One impressive statistic is the longevity of the faculty and staff - more than 42 employees have spent 20 years or more at the school; that thrills me and makes me believe I have found a new family of colleagues who commit wholeheartedly to being there for each other and the students they serve.
Another memorable moment happened later in the day when Lindsay spoke to me about how the Proctor community rallied to her and Melanie’s side after their son’s horrific accident. My heart sank to hear about what could have happened, but in the same instance knowing that my future colleagues love each other so much that they can be stalwart and true for each other, witnessing for each other in the most raw and vulnerable of times. Each interaction was like that time with Patty and Lindsay: real, honest, expectant, and true. We must always take good care of our community because we are sustained in our work by our intentions to help and to serve. However, we also must learn to take better care of those people - faculty, staff, and parents - who take care of our students.

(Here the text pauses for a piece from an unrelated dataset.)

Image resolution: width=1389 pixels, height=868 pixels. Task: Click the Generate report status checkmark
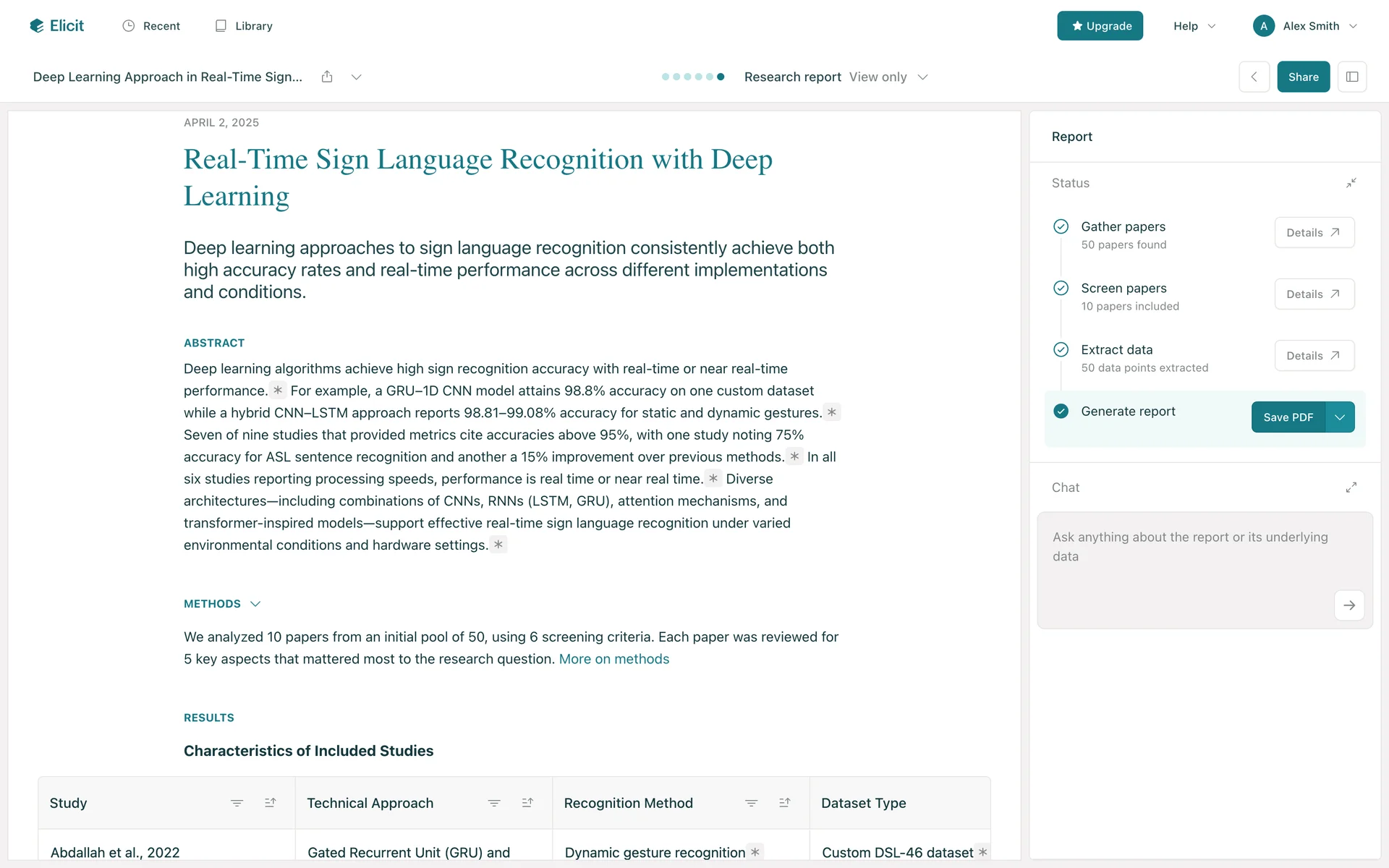pyautogui.click(x=1061, y=411)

How would you describe your approach to the position of Head of School?
The wisdom is within the place and the people. Proctor knows what it wants to be. My job is to join that moving 172-year-old vessel in the rushing waters, adding my own form and heft to its considerable worth. Proctor knows what it is and knows what it wants to be. You all do. As a community, you possess the gift of "second sight," because of your centuries-old vantage point and perch overlooking a vast world of the here and now.
As I step into the role of Head of School with you, my job is to harness all of that shared wisdom, step forward with love, great care, and intention, listening to the wild beating heart of the current and past students, and follow where that path and direction lead with a firm hand on the tiller. I stand amazed at the careful curation and growth of the school. I am tremendously humbled to have been invited to serve as your Head of School, and will pledge to stand with you all as that servant-leader -- passionate, energized, student-centered, and balanced while subtly and deftly stewarding Proctor's shared vision into a bright and assured victorious future.